Moi : Ouais c’est super intéressant ca partager ses problèmes.

Et le regard des autres par rapport a ca, est ce que ca a changé, ca t’a apporte quelque chose, ces copains qui étaient pas forcement bien vus.

Comment ca t’a reconstruit justement la dessus par rapport a ca.

Frédéric Garcia : Ça m’a apporte un début de vie sociale. Donc ca m’a commence a me donner des envies opportunités de faire des choses.

Par contre, sur le regard des autres, j’étais toujours timide, j’avais toujours peur, j’avais peur de l’exposition, j’avais peur des enjeux, j’avais peur, j’avais encore toutes mes peurs

La mise en place d’un pacte pour résoudre son problème avec les filles

(06’07’’)

Moi : D’accord et comment t’as fait pour combattre ca justement.

Frédéric Garcia : Par rapport a ca, a un moment donne, avec un ami qu’on avait le même problème, on s’est dit y en a marre il faut qu’on trouve une copine.

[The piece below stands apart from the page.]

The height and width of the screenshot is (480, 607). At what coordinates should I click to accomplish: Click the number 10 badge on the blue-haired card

Parce que a un moment donne t’as tu commences a arriver tu as presque 18 ans, la tu dis c’est pas possible quoi.

Et on s’est dit comment on peut faire.

A l’époque on cherchait une solution et la on a dit tout de suite il faut qu’on élargisse notre réseau social.

En gros il faut qu’on mette des filles autour de nous.

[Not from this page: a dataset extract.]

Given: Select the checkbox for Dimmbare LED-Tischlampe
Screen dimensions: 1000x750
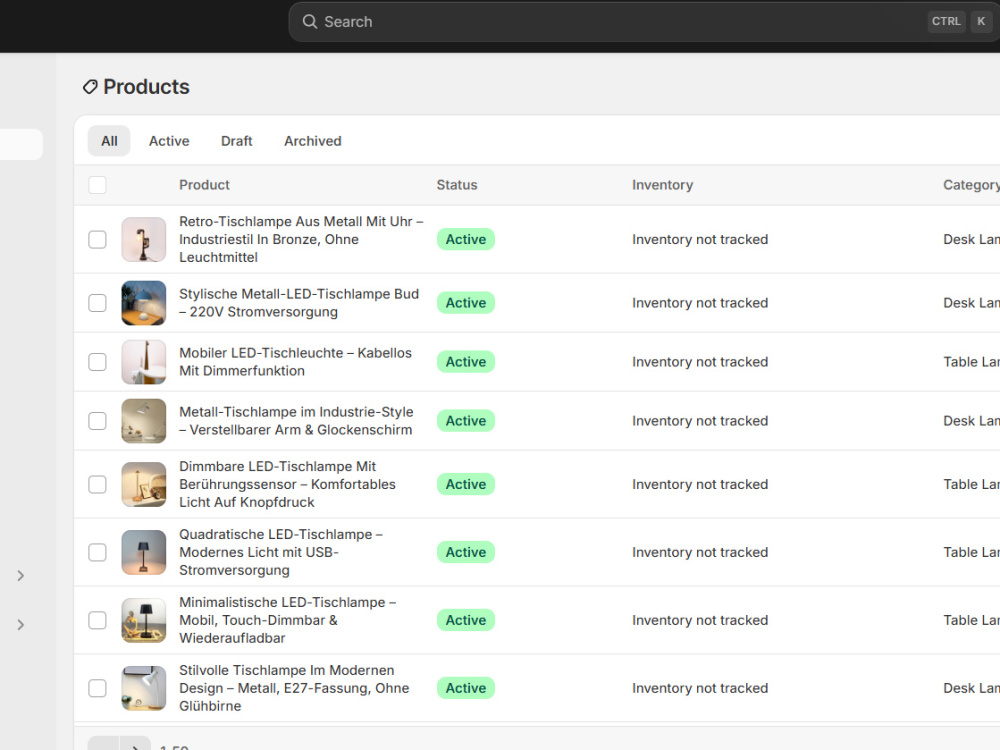Looking at the screenshot, I should pyautogui.click(x=97, y=484).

Parce que quand tu vis dans un environnement d’hommes, tu connais que des hommes, qui connaissent que des hommes, tu vois c’est un peu comme vivre dans un monastère avec que des hommes et se dire que bah tiens on va aller au réfectoire et on va draguer une fille.

Bah non, ca marche pas, il y en a pas.

Donc la première étape ca a été de se dire il faut qu’on féminise un petit peu , il faut qu’on se mette en contact.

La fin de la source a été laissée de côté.